Mar 8, 2018 05:42
@jamesqf Nice picture. What it seems to be showing is some lights. What we're talking about is how much of the UK is built on. I've presented hard data that shows the percentage of the UK built on is very small. The data shows that we could build a great many more houses without turning the UK in a suburban sprawl from sea to sea. That was your original posit; the data shows it to be incorrect. By all means look at pictures of lights, but the data has spoken. If you want to change your topic to be about pictures of lights; well, that's a different topic.
Mar 8, 2018 05:42
@mark I'm using the same definition as these people: ipsos.com/ipsos-mori/en-uk/… Roughly, "continous urban fabric"; 80 to 100 percent built on. Only 20% open green (or mud coloured) space.
Mar 8, 2018 05:42
@jamesqf The data doesn't lie. ipsos.com/ipsos-mori/en-uk/… digimap.blogs.edina.ac.uk/2017/09/22/… I expect that when you were here, you were in a built up area?
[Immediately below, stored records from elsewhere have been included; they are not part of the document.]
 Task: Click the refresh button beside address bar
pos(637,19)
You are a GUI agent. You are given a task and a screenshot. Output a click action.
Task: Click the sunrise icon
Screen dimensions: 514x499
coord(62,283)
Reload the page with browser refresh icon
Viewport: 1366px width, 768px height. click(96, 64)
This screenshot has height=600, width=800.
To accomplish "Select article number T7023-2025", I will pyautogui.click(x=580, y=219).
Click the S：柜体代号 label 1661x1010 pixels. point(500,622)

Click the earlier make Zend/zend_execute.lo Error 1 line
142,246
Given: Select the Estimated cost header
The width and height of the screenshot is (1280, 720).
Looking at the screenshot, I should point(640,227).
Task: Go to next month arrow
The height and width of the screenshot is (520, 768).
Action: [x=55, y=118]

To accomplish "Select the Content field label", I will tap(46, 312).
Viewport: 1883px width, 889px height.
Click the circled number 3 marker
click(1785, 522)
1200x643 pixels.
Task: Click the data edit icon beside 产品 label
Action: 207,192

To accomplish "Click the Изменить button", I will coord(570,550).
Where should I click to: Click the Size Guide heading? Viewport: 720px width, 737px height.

Were you in a town? That's how most people end up thinking that the UK is all built up. They spend most of their time in built up areas, and extrapolate that to the whole of the UK, without realising that 90 something percent of the UK isn't built on or even near a building.
Mar 8, 2018 05:42
@jamesqf About 0.1% of the UK is densely built on. That's not 1%, it's zero point one percent. A tenth of a percent. The UK is about 1.4% not-so-densely built on. So we are a very, very, very, very long way from making the UK a suburban sprawl from sea to sea. The problem is clearly not too many people.